> _SET OF TASKS_:
a) Translate the sentence "The lawsuit is being pursued against both entities." from the article on the AIG Trading lawsuit into Spanish.
b) According to the article on the AIG Trading lawsuit, with which court was the complaint filed?

> _TEXT BLOCK_:
══════════

Ex-Energy Chief Sues AIG Trading For Breach Of Contract

Robert Feilbogen, former energy chief at AIG Trading Group in Greenwich, Conn., which included energy derivatives, has filed a lawsuit against the firm for "breach of contract." The complaint, a copy of which was obtained by DW, has been filed with the U.S. District Court of the District of Connecticut. It claims AIG terminated his employment contract in July and that the firm failed to honor a guarantee to pay a USD1.3 million bonus, which Feilbogen claim shad been promised for 2003. In the complaint Feilbogen is seeking lost remuneration and legal costs. AIG announced it was merging AIG-TG with AIG Financial Products in the summer (DW, 6/1). The lawsuit is being pursued against both entities.

Feilbogen could not be reached. Anne Vladeck, attorney at Vladeck, Waldman, Elias & Engelhard in New York, which is representing Feilbogen, declined to comment beyond what is stated in the complaint. Joe Norton, spokesman at parent group AIG in New York, declined comment.

══════════

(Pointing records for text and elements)
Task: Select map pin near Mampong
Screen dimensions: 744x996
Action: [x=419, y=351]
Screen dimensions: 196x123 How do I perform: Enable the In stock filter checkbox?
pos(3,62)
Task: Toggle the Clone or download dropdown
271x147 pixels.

══════════

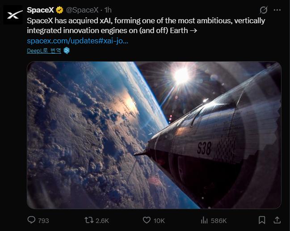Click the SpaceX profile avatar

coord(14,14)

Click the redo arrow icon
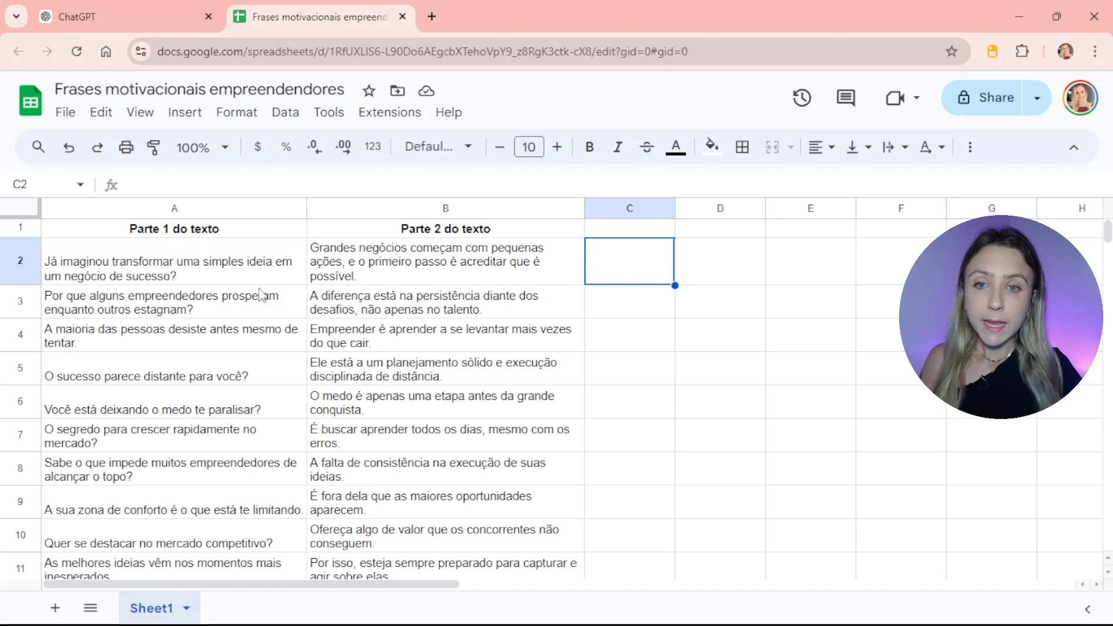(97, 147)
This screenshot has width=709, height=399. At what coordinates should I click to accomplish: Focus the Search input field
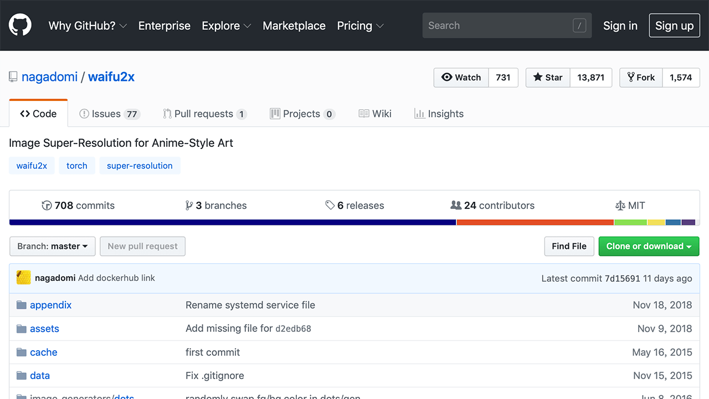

══════════

> _FULL ANSWERS_:
a) La demanda se está interponiendo contra ambas entidades.

b) The U.S. District Court of the District of Connecticut.